Deep learning and glaucoma
Deep learning and artificial intelligence have been touted as the possible solution to many of our problems, including glaucoma management. However, deep learning often requires very large sets of data in order to train the algorithm. An article from early this year published in Acta Ophthalmologica outlined how a research group from Belgium tackled this issue.

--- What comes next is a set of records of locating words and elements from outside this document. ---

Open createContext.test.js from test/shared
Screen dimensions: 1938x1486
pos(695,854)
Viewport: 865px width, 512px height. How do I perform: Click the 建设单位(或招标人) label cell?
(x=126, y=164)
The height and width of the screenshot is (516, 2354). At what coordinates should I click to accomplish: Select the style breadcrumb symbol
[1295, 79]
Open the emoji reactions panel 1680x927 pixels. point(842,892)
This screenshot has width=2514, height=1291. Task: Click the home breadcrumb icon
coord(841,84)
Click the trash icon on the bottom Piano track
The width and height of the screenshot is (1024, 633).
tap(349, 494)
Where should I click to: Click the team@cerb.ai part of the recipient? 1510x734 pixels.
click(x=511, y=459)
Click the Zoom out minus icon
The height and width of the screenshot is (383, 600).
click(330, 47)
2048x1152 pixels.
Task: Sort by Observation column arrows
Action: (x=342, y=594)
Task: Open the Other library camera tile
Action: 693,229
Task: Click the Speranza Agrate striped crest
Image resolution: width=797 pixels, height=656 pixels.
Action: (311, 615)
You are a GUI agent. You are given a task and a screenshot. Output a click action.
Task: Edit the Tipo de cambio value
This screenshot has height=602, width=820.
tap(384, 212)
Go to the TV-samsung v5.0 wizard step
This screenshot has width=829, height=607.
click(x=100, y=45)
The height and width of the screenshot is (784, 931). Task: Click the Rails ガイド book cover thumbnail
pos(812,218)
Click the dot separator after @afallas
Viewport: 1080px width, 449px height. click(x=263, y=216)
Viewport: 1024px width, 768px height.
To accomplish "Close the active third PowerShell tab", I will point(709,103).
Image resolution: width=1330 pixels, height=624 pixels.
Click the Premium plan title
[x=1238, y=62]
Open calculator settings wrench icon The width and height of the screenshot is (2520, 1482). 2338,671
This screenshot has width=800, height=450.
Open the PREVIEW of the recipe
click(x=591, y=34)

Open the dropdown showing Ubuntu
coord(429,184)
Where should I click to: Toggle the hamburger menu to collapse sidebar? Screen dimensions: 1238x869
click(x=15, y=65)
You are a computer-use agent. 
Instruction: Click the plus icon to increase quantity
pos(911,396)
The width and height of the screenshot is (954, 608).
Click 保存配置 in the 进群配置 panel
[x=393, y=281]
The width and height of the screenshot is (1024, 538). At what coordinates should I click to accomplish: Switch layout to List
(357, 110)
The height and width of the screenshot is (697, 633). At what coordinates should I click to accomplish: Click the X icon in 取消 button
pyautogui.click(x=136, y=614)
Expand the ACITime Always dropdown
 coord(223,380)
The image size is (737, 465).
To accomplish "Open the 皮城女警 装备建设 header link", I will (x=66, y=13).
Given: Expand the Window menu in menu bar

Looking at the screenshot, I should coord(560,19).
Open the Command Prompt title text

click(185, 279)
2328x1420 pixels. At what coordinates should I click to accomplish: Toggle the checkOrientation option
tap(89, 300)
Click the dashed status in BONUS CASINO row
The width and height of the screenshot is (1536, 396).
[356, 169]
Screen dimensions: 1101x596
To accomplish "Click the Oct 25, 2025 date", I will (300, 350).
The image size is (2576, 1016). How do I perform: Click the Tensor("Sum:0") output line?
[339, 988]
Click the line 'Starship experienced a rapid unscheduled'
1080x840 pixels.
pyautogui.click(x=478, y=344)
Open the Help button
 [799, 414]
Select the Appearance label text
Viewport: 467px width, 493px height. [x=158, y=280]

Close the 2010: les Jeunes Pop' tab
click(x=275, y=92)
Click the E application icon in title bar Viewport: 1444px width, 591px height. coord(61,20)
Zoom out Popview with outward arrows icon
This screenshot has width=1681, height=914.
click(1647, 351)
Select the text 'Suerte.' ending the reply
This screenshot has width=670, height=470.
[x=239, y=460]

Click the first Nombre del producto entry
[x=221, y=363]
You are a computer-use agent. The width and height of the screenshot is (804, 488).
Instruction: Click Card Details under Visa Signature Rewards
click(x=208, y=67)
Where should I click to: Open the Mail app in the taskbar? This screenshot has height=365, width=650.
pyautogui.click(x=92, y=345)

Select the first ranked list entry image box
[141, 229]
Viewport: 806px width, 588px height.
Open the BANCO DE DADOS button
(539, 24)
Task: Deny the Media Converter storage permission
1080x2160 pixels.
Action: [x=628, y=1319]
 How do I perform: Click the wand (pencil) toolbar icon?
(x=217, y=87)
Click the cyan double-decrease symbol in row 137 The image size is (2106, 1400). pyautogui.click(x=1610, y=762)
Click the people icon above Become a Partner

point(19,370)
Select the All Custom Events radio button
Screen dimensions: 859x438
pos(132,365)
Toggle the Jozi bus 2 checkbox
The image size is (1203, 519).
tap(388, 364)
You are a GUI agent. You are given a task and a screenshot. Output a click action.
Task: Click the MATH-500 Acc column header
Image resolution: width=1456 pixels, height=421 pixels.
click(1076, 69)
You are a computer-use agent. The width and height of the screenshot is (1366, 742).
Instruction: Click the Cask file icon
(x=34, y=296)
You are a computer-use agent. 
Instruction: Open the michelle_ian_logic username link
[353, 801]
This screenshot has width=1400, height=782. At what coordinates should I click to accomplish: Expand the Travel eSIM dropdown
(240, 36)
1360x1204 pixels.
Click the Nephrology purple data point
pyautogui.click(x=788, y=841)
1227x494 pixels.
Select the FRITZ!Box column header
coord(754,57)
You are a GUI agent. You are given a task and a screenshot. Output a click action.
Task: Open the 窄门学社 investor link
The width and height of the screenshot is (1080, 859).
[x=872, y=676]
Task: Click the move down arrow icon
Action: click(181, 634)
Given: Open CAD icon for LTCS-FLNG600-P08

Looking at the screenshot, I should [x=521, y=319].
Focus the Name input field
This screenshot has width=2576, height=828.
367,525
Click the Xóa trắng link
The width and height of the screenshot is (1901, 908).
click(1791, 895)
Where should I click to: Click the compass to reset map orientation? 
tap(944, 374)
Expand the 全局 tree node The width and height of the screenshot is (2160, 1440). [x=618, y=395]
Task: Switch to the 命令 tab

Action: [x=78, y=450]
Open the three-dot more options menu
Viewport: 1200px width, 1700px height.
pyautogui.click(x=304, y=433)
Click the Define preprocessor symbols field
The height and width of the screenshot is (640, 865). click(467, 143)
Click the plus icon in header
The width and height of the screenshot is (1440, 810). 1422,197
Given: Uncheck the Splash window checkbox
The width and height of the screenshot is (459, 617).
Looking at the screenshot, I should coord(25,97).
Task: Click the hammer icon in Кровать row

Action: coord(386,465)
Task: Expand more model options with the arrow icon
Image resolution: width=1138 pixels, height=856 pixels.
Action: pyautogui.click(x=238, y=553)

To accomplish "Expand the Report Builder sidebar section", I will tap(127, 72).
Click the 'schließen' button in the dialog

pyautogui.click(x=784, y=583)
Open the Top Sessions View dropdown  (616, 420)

Researchers collected 8433 color fundus images labelled as either glaucomatous vs non-glaucomatous to be used. Employing both transfer learning and active learning techniques, researchers were able to train a program to detect glaucoma with 98% sensitivity and 91% specificity using only 2072 images, significantly less than required in other studies. However, the researchers admit that most of the training was done using images of moderate to severe glaucoma, reducing the practicality for identifying early glaucoma with this practical program.
Another interesting aspect of the study came in the form of heat maps. Heat maps are images generated by the program to show researchers exactly what part of the image it considers important for distinguishing between glaucoma and non-glaucoma. The findings suggest that both the superior and inferior portions of the optic nerve as well as the superior and portions of the RNFL were the most important areas for the program. Intuitively, this makes sense to us as practitioners, considering that we often prioritize vertical C/D ratio and see most of RNFL thinning in the superior and inferior quadrants. Fortunately, efficiency of machine learning will continue to improve, data labelling costs will go down, and commercially available software should be an option for practitioners in the near future.3
As with many other issues we’ve faced in the past, technological advancement will likely help to save us—not only in the realm of glaucoma, but also in the current predicament. Rapid genome sequencing and electronic transfer of information to various pharmaceutical companies has fast tracked a potential vaccine in a matter of months that could have taken years to develop just 10 years ago. Regardless of how it turns out, how we look at both pandemics and glaucoma will continue to evolve in lock step with technological advancement.
- Huang J, Phu J, Kalloniatis M, Zangerl B. Determining Significant Elevation of Intraocular Pressure Using Self-tonometry. Optom Vis Sci 2020;97:86–93.
- Iskander DR, Kostyszak MA, Jesus DA, Majewska M, Danielewska ME, Krzyżanowska-Berkowska P. Assessing Corneal Speckle in Optical Coherence Tomography: A New Look at Glaucomatous Eyes. Optom Vis Sci 2020;97:62–7.
- Hemelings R, Elen B, Barbosa-Breda J, Lemmens S, Meire M, Pourjavan S, Vandewalle E, Van de Veire S, Blaschko MB, De Boever P, Stalmans I. Accurate prediction of glaucoma from colour fundus images with a convolutional neural network that relies on active and transfer learning. Acta Ophthalmol 2020;98:e94–100.